Trump est passé à côté de l’essentiel : maîtriser les tensions régionales

Donald Trump à la Maison-Blanche, à Washington, le 8 mai 2018. Photo Saul Loeb/AFP

Grâce à Donald Trump, l’accord âprement négocié en 2015 à Vienne entre l’Iran et le groupe du P5 + 1 (les cinq membres permanents du Conseil de sécurité de l’ONU et l’Allemagne), qui a permis d’instaurer un processus pour mettre fin au programme d’armement nucléaire iranien, est désormais à l’agonie. Après des semaines de démarches ou visites de ses homologues des autres États signataires pour l’en dissuader, Trump a annoncé mardi que les États-Unis se retireraient de l’accord et réimposeraient les sanctions levées dans ce cadre.

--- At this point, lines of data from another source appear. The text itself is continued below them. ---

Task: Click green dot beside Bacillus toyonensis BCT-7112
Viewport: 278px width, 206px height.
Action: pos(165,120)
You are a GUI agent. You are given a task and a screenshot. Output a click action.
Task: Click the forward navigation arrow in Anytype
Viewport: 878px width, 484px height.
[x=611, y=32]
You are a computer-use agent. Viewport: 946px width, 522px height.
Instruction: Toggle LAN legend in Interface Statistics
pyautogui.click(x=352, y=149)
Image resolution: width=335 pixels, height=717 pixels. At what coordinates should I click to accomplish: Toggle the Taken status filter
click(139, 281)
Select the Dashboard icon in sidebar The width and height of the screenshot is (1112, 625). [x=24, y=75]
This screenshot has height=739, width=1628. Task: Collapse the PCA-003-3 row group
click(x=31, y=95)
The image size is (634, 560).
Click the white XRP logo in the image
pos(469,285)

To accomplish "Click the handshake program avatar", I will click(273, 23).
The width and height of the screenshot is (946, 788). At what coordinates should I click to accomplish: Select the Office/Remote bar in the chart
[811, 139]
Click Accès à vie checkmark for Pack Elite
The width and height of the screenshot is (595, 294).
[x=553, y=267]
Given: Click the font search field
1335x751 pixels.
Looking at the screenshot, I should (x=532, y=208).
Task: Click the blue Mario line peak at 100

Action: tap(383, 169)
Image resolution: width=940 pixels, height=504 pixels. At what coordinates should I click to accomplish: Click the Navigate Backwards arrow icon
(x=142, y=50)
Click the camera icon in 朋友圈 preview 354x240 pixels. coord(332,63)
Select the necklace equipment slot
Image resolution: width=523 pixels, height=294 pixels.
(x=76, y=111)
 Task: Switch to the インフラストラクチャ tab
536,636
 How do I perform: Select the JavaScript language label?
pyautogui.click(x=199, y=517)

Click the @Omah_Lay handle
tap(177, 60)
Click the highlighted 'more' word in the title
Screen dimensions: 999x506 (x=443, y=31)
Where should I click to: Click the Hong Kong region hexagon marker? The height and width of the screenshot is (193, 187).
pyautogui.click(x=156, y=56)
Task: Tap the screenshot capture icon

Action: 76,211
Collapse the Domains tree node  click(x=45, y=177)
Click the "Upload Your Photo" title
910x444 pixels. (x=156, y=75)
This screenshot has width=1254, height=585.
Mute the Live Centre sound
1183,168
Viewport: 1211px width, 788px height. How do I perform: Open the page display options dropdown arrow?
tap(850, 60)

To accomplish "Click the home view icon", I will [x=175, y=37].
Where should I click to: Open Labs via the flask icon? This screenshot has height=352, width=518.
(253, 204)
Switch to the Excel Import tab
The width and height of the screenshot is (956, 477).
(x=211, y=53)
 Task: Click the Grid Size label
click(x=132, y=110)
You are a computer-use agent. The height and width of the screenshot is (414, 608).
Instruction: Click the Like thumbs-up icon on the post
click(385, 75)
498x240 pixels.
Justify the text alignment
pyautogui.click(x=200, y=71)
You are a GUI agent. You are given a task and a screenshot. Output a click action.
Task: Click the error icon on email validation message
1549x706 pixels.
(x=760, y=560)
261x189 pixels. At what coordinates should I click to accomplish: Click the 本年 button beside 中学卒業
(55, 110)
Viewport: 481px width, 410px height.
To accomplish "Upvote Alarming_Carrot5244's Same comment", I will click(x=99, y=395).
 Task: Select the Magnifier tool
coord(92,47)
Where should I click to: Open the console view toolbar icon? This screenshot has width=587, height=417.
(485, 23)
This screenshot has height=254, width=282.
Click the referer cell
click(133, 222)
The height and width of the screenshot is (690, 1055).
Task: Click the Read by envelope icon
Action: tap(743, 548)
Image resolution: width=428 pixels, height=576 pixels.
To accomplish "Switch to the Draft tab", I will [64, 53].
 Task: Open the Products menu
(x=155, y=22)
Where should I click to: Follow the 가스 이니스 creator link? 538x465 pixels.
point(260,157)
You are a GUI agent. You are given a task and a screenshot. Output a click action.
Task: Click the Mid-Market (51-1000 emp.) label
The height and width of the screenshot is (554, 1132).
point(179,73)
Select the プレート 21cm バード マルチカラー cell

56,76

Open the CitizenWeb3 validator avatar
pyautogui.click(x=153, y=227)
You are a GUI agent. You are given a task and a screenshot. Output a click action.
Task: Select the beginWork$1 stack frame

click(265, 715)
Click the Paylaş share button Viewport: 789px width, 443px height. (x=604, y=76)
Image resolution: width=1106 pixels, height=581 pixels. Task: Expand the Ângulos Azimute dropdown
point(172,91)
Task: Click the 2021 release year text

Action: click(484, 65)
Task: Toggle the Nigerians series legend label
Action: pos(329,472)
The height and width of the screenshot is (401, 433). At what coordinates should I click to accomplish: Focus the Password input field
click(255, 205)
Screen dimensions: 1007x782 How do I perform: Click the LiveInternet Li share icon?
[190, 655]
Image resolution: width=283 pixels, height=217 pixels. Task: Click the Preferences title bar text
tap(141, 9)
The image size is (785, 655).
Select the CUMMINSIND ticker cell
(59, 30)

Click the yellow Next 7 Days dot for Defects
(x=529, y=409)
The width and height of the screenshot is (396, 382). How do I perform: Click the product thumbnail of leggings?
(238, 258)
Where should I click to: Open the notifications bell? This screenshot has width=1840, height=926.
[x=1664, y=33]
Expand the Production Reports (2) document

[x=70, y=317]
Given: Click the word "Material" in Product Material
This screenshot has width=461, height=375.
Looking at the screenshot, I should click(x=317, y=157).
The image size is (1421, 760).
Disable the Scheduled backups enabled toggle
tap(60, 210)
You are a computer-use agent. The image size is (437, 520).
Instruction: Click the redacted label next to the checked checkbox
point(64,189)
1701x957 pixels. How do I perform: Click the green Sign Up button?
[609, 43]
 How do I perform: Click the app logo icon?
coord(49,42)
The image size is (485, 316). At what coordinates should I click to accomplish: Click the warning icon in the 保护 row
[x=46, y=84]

Dès lors, en dépit de la volonté des autres signataires de le sauvegarder, sa survie paraît difficilement envisageable.

Trump ayant passé des années à déclarer que cet accord était le « pire jamais négocié » par son pays, sa décision de retrait n’est pas étonnante, mais cela ne signifie pas pour autant qu’elle n’est pas choquante. Certes, l’accord contient de nombreuses lacunes : d’abord ses dates d’extinction – de 10 à 25 ans après son adoption, selon les activités concernées – ne permettent pas de répondre aux préoccupations à plus long terme sur le programme nucléaire militaire (or Téhéran est réputé pour sa capacité à jouer sur le temps long…) ; ensuite, il ne limite pas la capacité du pays en matière de missiles balistiques ; enfin, et peut-être surtout, il n’a pas permis d’endiguer l’attitude de l’Iran au Moyen-Orient. « L’Iran se comporte mal, a tendance à développer des missiles balistiques intercontinentaux. Nous devons contrecarrer ce que l’Iran fait dans la région. Nous devons être plus durs », avait ainsi affirmé lundi le ministre britannique des Affaires étrangères, Boris Johnson, sur un talk-show de la chaîne américaine Fox News – dont Trump est réputé être un téléspectateur fidèle. Pour autant, il a aussi exhorté les États-Unis à ne pas « jeter le bébé avec l’eau du bain ». Un plaidoyer qui, comme celui de la plupart des autres dirigeants du monde, est tombé dans l’oreille d’un sourd…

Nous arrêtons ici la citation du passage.